PASSAGE PROVIDED =>
• • •
Physical Activity Correlates with a Reduced Impact of Aging in Later Life

The open access study noted here is one of many to show that greater levels of physical activity correlate well with a reduced risk of age-related disease. It isn't possibly to reliably live to extreme old age on the back of a good exercise program, but that physical activity does reliably improve the odds of experiencing better rather than worse health in later life. Even small benefits can be worth chasing when they cost little and are reliably obtained, so long as that pursuit doesn't distract from far more important initiatives. Exercise is beneficial, but it is no substitute for the rejuvenation therapies presently under development.

Successful aging has been defined as not suffering from chronic diseases, having optimal social engagement and mental health, and a lack of physical disability. Numerous studies have found that physical activity decreases the risk of many chronic diseases and increases longevity. However, the association between physical activity and successful aging has shown heterogeneity across studies. Some studies have shown either a lack of or a weak independent association between physical activity and successful aging; however, other cohort studies as well as systematic reviews have shown that higher levels of physical activity was associated with aging successfully.

Therefore, in our cohort study of 1,584 adults aged 49+ years at baseline we aimed to investigate whether total physical activity is independently associated with successful aging, which was defined as not experiencing disability and chronic disease (coronary artery disease, stroke, diabetes, cancer), having good mental health and functional independence, and reporting optimal physical, respiratory, and cognitive function during 10 years of follow-up. Participants provided information on the performance of moderate or vigorous activities and walking exercise and this was used to determine total metabolic equivalents (METs) minutes of activity per week.
• • •
DATASET CONTENT =>
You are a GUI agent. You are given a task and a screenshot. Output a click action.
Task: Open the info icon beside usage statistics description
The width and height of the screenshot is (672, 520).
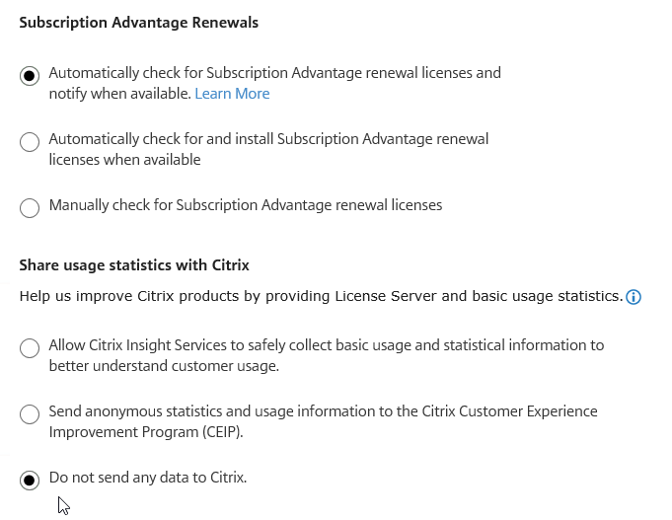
• • •
PROMPT =>
Reproduce the stretch of the physical activity and aging passage from "Therefore, in our" through "activity per week.".

REPLY TO THE TASK =>
Therefore, in our cohort study of 1,584 adults aged 49+ years at baseline we aimed to investigate whether total physical activity is independently associated with successful aging, which was defined as not experiencing disability and chronic disease (coronary artery disease, stroke, diabetes, cancer), having good mental health and functional independence, and reporting optimal physical, respiratory, and cognitive function during 10 years of follow-up. Participants provided information on the performance of moderate or vigorous activities and walking exercise and this was used to determine total metabolic equivalents (METs) minutes of activity per week.